The Buncombe County Commissioners held their annual retreat today. It was very business-like, and not full of the touchy-feely pipe dream stuff that permeates Asheville City Council retreats. Following are some hot topics:

  • Reportedly, two schools are in horrible repair. Asheville City Schools does not have the funding to fix them. The county must identify a new revenue stream. Kay Ray Bailey noted the modicum of lottery funds coming to the schools. Buncombe County Schools will get $1.6 million, and Asheville Schools $200,000. He asked where the “billions and billions” of dollars are going and wondered aloud if the lottery department was being audited. People replied seriously that all was in order, and Bailey said he was only joking.

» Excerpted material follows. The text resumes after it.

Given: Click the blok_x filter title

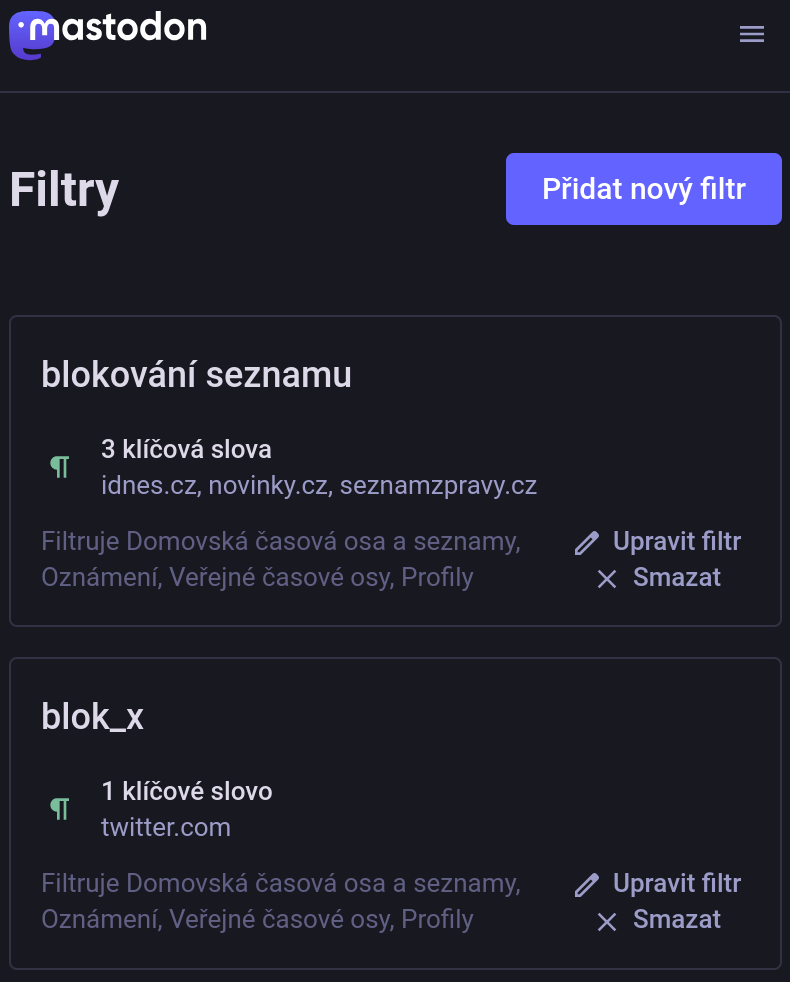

  • The county would like to charge garbage collection as a household assessment. Assistant County Manager Jon Creighton explained only about half of Buncombe County residents subscribed to the county’s waste hauling program. That begged the question of what everybody else was doing with their trash. Creighton said before the road closed behind the courthouse, he would watch a nonstop stream of illegal dumpers. The schools have their dumpsters filled twelve months a year. Some people just throw it down a hillside or leave it to explode on the highway, causing the county to dispatch cleaning crews. Creighton estimated the cost of driving to the landfill every week would be more than an annual assessment of around $14.
  • The county is going to look into implementing an inclusionary zoning policy. Commissioners thought the action would be long overdue. So far, only eight jurisdictions in the state have active policies. Bailey wanted to know how the policies were impacting the housing market. Creighton said he could not give a fair assessment, because of the economy. (He did not say one reason the economy is so deplorable is rotten policies that make developers build at a loss.)